La France dispose d'atouts importants avec des grandes entreprises, à l'image de Cassidian, la division défense et sécurité du groupe EADS, de THALES, de BULL, de SOGETI ou d'ALCATEL-LUCENT, spécialisées et renommées pour leur expertise dans le domaine de la sécurité des systèmes d'information.

On trouve également en France un tissu de PME-PMI innovantes, à l'image de Netasq et d'Arkoon en matière de logiciels et produits de sécurité ou de Sysdream, d'Atheos et de DevoTeam en matière de services.

Notre pays dispose ainsi de véritables « trésors nationaux » dans certains domaines clés pour la défense et la sécurité des systèmes d'information, comme la cryptologie ou les cartes à puces.

Si le marché mondial est aujourd'hui dominé par des sociétés américaines et israéliennes, et, demain, par des sociétés chinoises, russes et indiennes, la France pourrait, si elle en a la volonté, développer une industrie complète et souveraine dans le domaine de la sécurité des systèmes d'information, à la fois dans les secteurs des matériels, des logiciels et des services.

Aux yeux de votre rapporteur, il est crucial pour notre pays de conserver une autonomie stratégique dans un domaine qui joue un rôle de plus en plus important dans les domaines de la défense et de la sécurité.
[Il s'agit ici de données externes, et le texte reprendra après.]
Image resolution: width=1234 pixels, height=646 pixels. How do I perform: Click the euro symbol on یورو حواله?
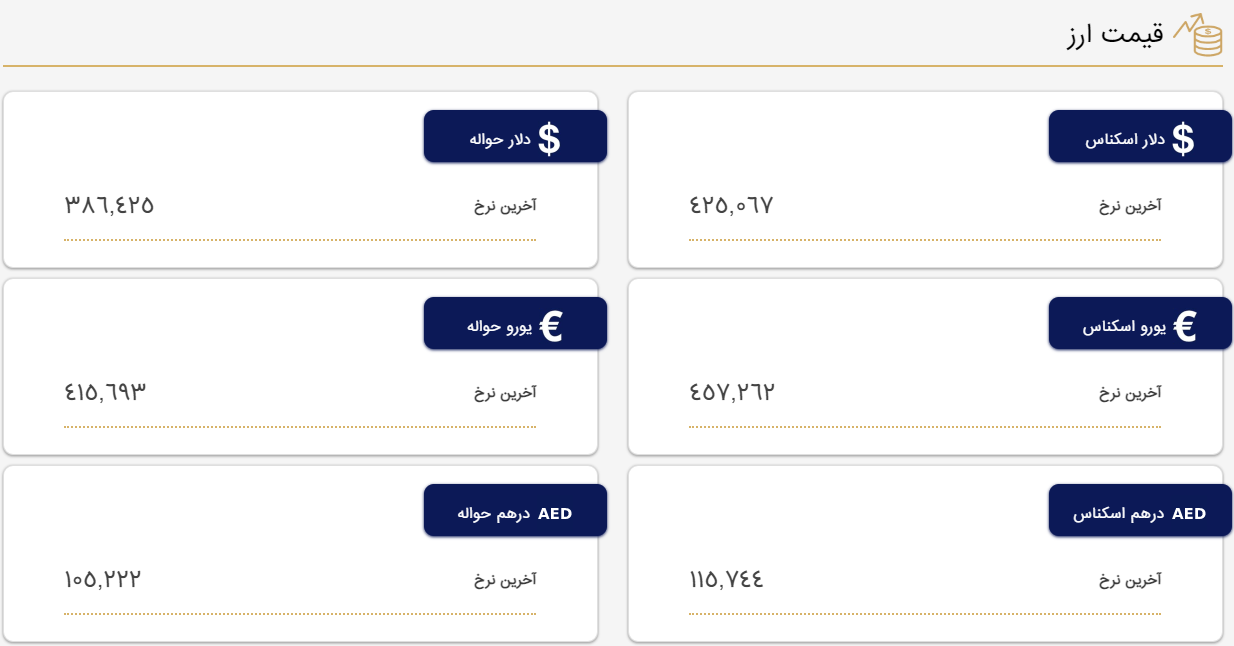(551, 326)
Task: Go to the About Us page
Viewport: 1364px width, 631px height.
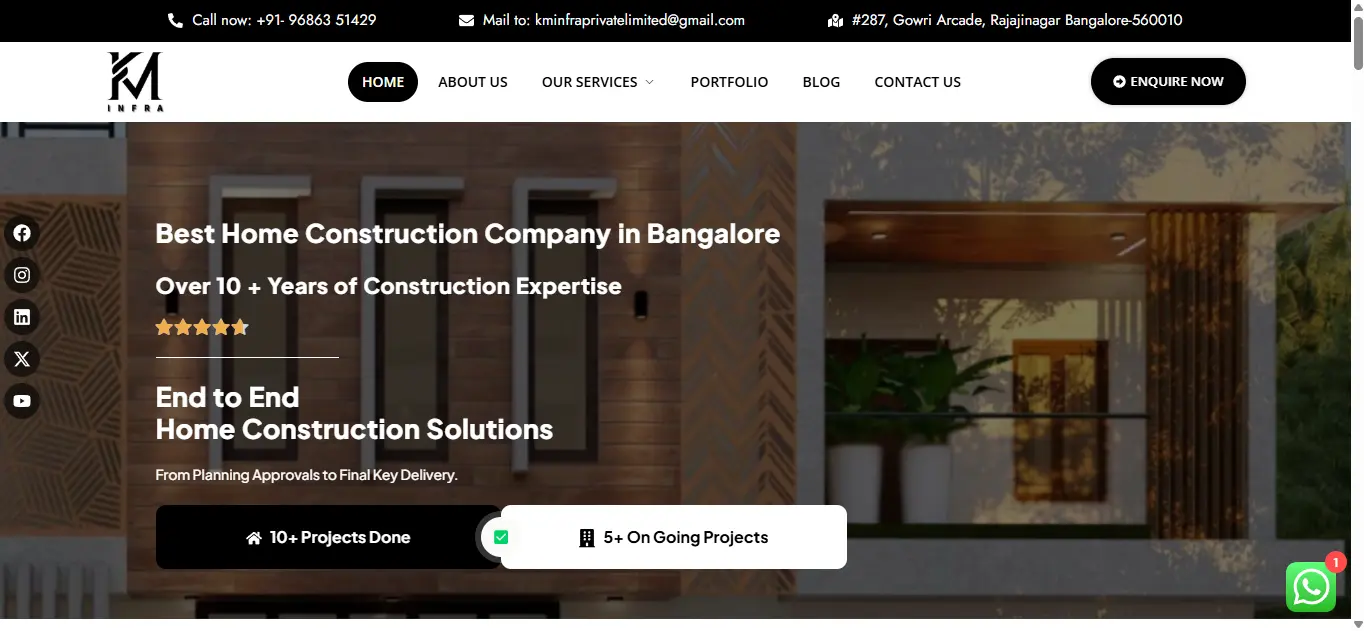Action: [473, 82]
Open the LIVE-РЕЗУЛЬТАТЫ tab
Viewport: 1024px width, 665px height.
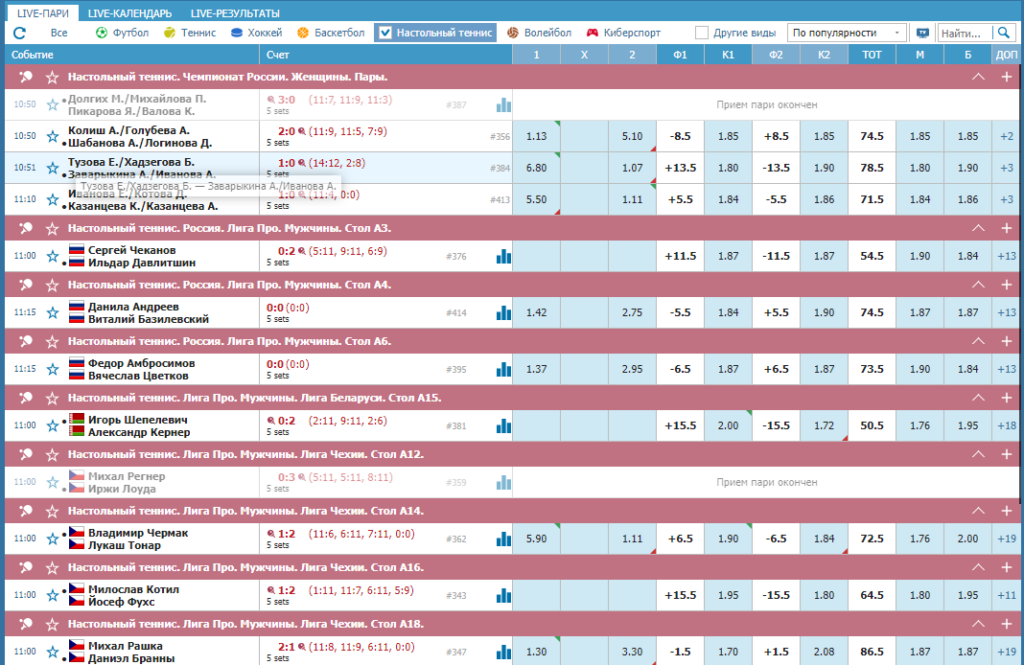pos(235,13)
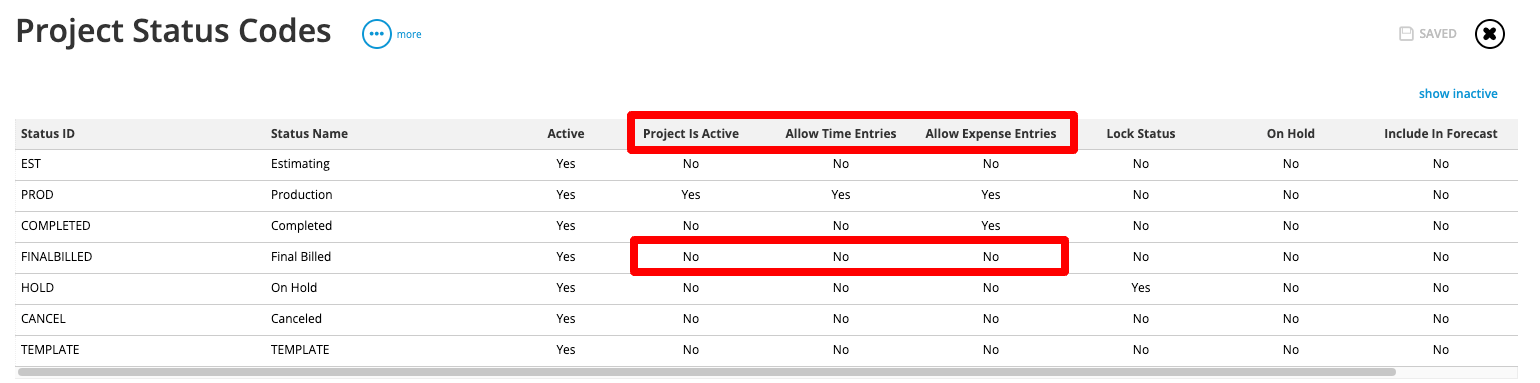Click the Allow Time Entries header
Viewport: 1540px width, 383px height.
pyautogui.click(x=841, y=134)
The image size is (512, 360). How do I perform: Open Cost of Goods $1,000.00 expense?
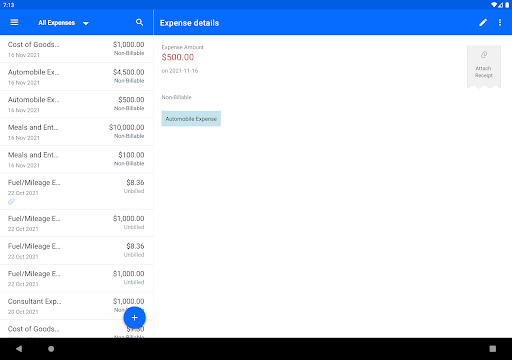coord(77,49)
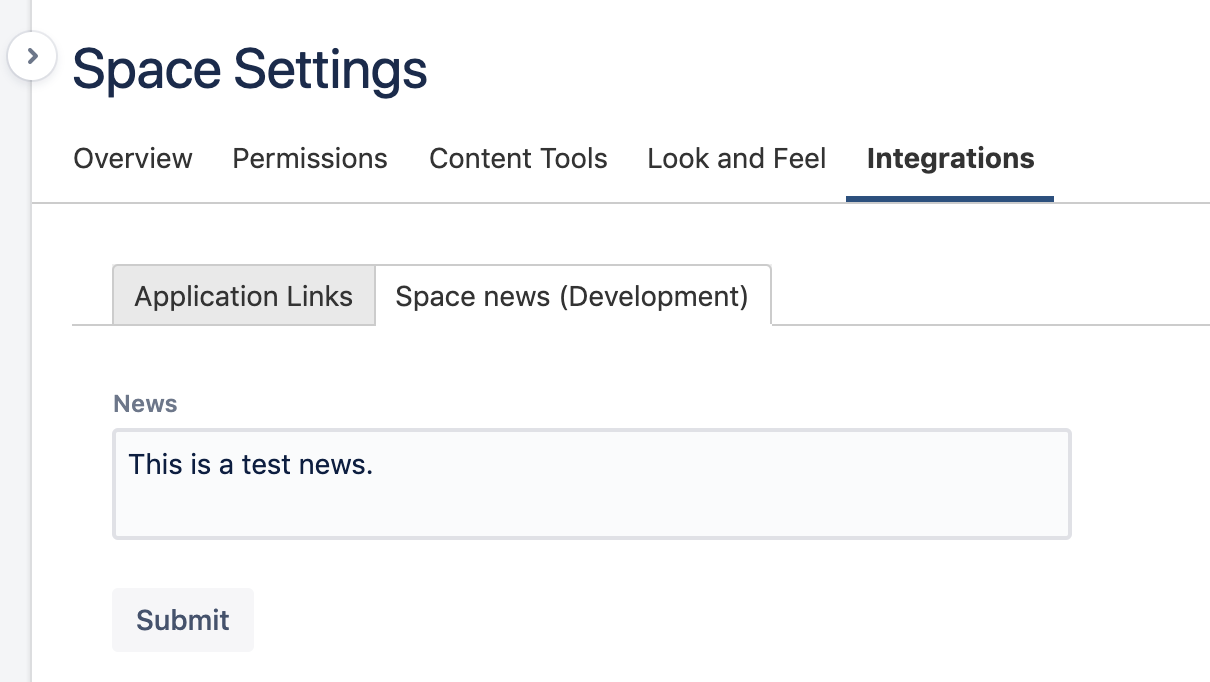
Task: Navigate to Permissions from the settings tabs
Action: (309, 158)
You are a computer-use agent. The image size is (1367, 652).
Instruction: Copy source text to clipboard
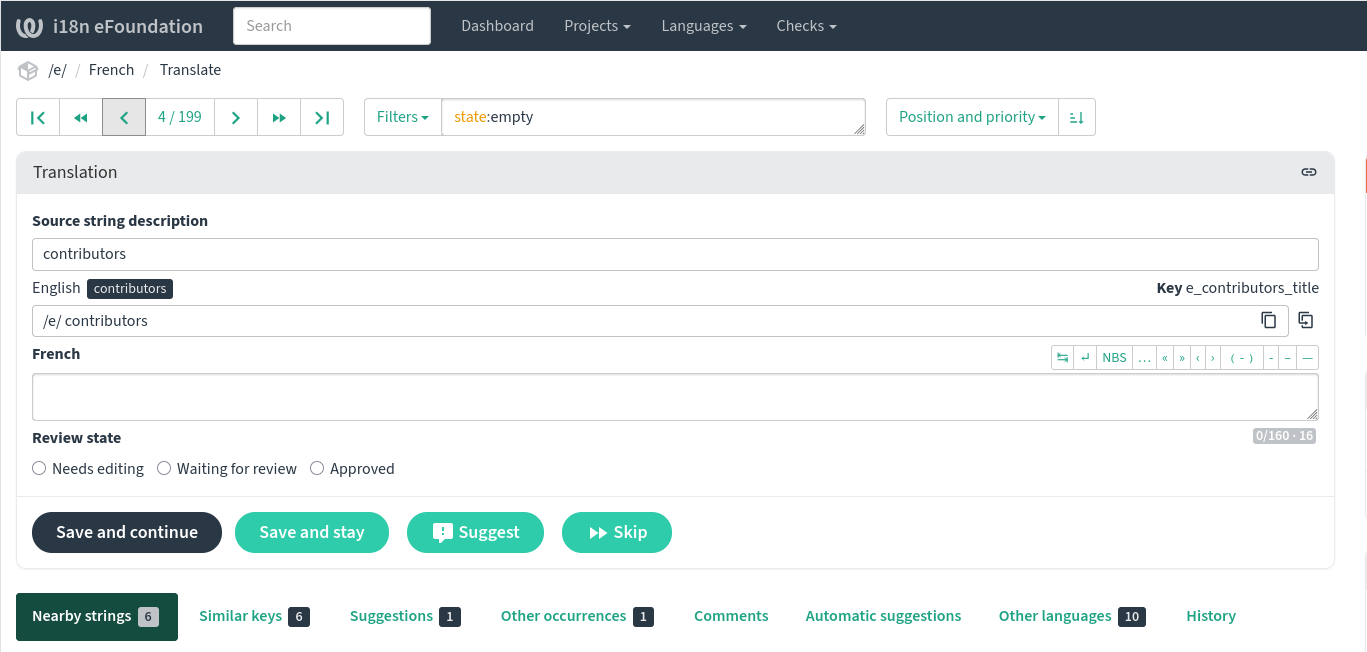click(x=1268, y=321)
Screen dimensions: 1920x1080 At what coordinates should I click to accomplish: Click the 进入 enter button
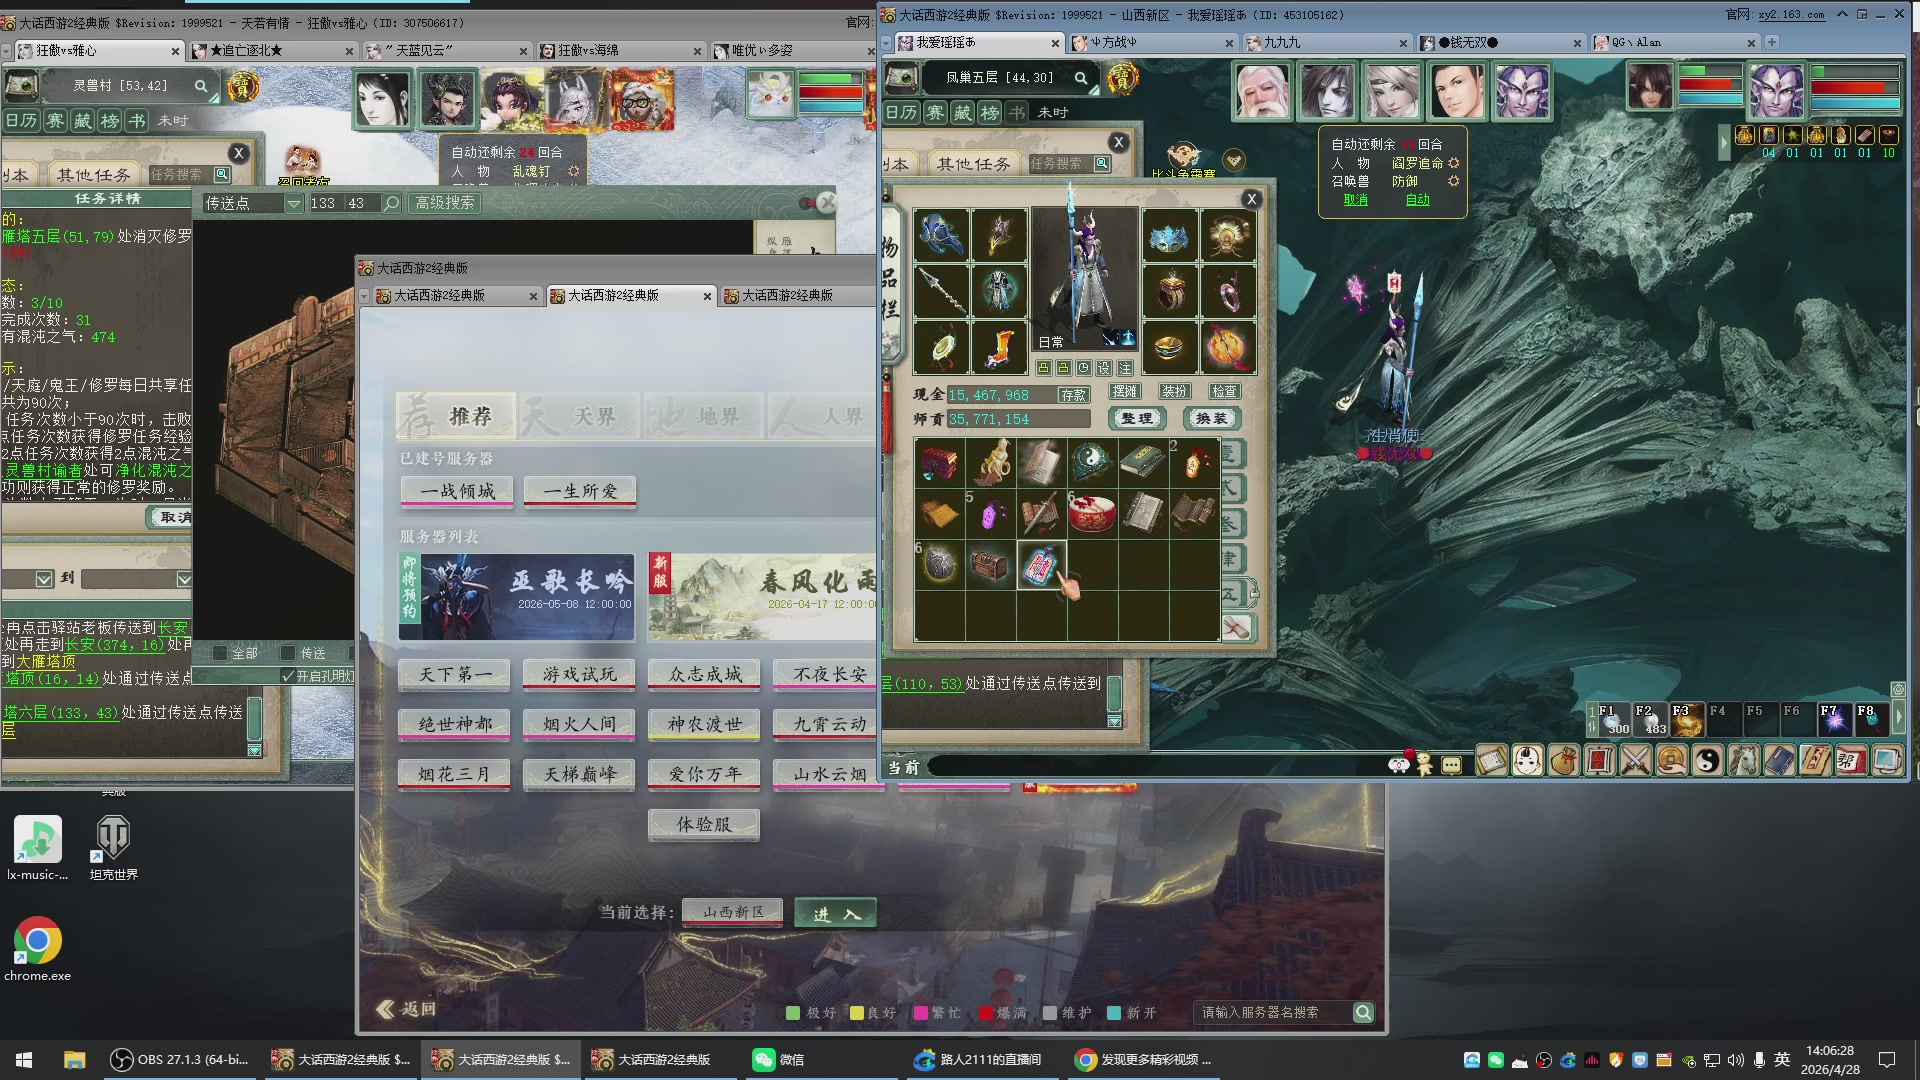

Afin de garantir la souveraineté des opérations stratégiques ou vitales, il est indispensable de s'assurer de la maîtrise de certaines technologies fondamentales, dans des domaines comme la cryptologie, l'architecture matérielle ou logicielle des équipements de sécurité ou encore les systèmes d'exploitation. On ne doit pas négliger non plus les enjeux économiques et en matière d'emplois dans un secteur en forte croissance et qui participe à la compétitivité d'un pays.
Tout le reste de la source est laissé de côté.